Terak 8510/a

The Terak 8510/a of 1976 or 1977 was among the first desktop personal computers with a bitmap graphics display. It was a desktop workstation with an LSI-11 compatible processor, a graphical framebuffer, and a text mode with downloadable fonts. Despite the lack of a MMU, it was capable of running a stripped version of UNIX version 6. It was the first personal machine on which the UCSD p-System was widely used.[1] Various universities in the USA used it in the late 1970s and early 1980s to teach Pascal programming. It provided immediate graphic feedback from simple programs encouraging students to learn.

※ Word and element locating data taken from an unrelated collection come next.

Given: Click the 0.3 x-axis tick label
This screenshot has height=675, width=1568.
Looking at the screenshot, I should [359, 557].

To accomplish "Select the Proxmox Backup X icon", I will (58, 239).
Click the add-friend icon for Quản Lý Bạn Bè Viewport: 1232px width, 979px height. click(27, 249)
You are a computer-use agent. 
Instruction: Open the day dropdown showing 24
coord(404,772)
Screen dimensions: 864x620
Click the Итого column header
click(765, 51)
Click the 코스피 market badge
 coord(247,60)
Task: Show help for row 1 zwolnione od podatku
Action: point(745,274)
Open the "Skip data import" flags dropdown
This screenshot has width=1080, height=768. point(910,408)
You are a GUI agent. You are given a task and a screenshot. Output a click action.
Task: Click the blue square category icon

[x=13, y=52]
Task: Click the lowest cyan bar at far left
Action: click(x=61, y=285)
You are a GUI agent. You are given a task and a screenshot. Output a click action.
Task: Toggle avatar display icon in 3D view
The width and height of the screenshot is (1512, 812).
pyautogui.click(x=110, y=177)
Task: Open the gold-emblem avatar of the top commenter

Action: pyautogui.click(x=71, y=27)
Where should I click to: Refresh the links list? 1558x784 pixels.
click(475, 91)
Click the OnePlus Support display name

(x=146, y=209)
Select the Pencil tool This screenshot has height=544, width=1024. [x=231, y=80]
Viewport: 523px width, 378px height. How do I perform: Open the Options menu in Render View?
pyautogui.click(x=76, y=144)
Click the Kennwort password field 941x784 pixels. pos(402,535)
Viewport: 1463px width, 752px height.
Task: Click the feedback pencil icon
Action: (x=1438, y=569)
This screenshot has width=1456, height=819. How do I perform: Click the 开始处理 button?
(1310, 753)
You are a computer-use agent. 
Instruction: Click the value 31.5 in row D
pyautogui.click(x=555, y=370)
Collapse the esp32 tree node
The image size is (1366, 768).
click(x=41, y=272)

Terak 8510/a workstation with keyboard and graphic display

Three entrepreneurs created the company in 1975: Brian Benzar, William Mayberry and Dennis Kodimer. Terak products were manufactured in Scottsdale, Arizona from 1976 thru 1984. Sales reached $10M and Terak was publicly traded in 1983-84. Besides the original frame-buffer-centric 8510/a, other products were developed: color graphics and a Unix workstation. Eventually Terak succumbed to two forces: the sales juggernaughts of Sun, IBM and Apple plus venture capitalists with little expertise in the computer industry. A Terak computer was on display at the Boston Museum of Science and also the Jefferson Computer Museum.